> Action item
Go to the line that contains "Task: Select the Convidados". Restate that line and each one after it exactly, through the end of the records, without pictures.

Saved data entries
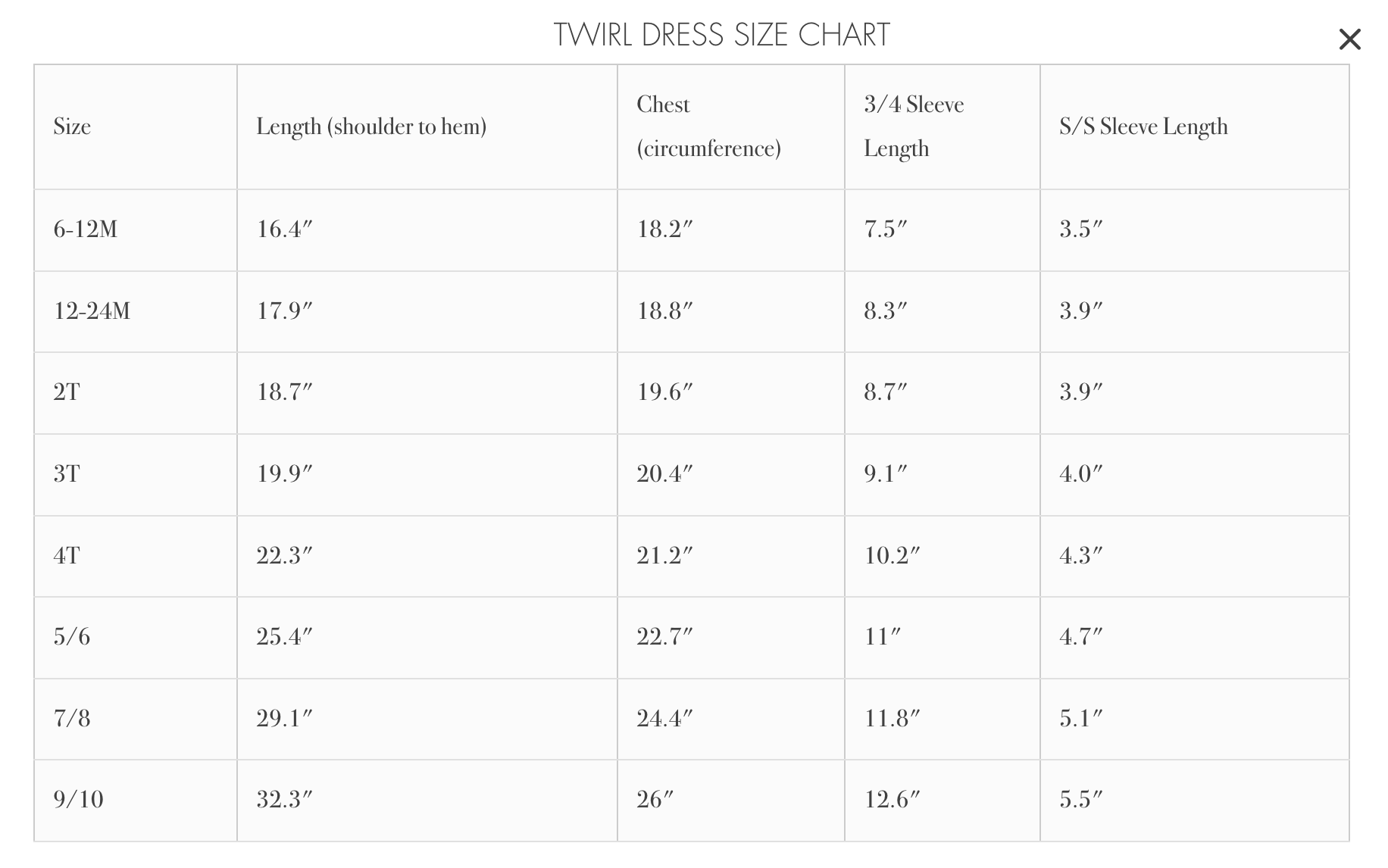This screenshot has height=868, width=1388.
Task: Click the 29.1″ length measurement
Action: tap(284, 719)
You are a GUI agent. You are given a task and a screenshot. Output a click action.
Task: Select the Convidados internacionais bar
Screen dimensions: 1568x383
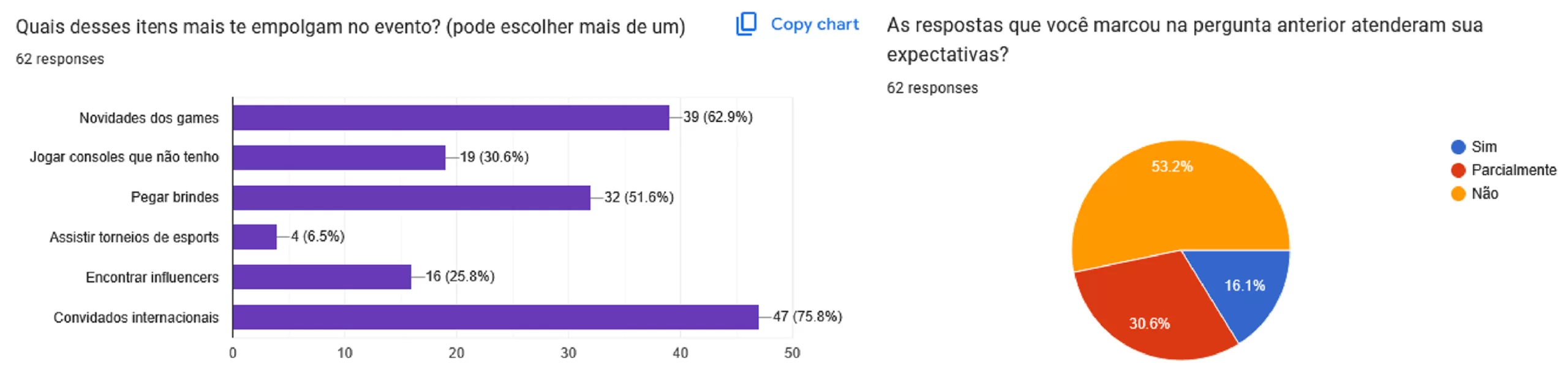[495, 317]
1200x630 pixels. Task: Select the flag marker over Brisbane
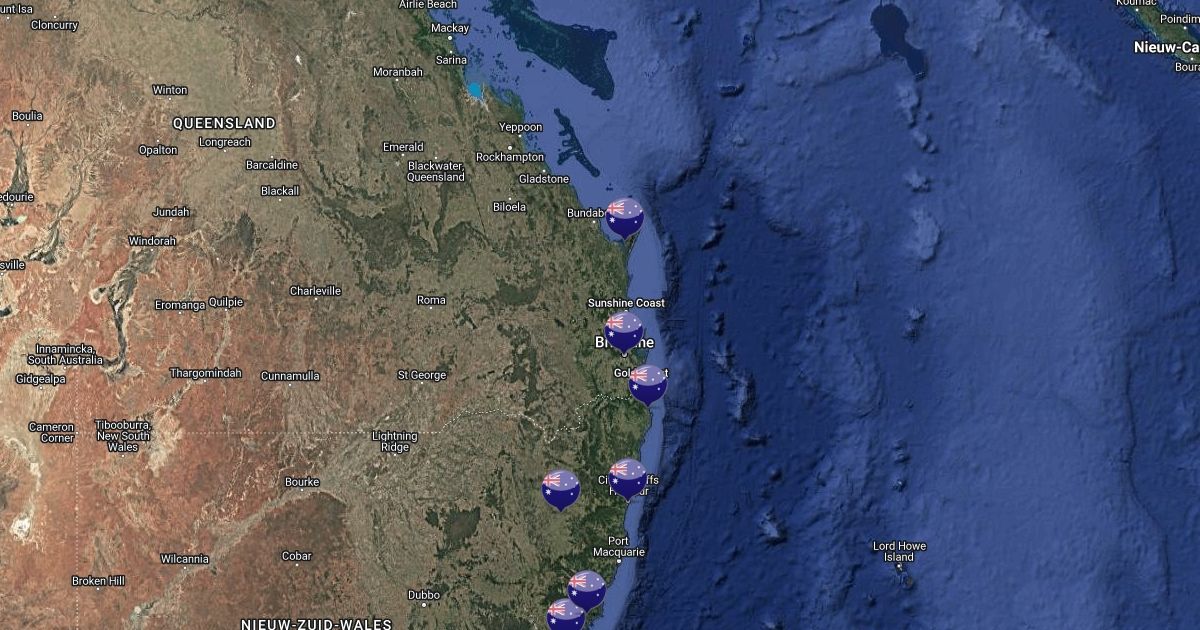(x=624, y=330)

> Final answer
Task: Select the Convidados internacionais bar
Screen dimensions: 1568x383
[495, 317]
1200x630 pixels. Task: Select the flag marker over Brisbane
(x=624, y=330)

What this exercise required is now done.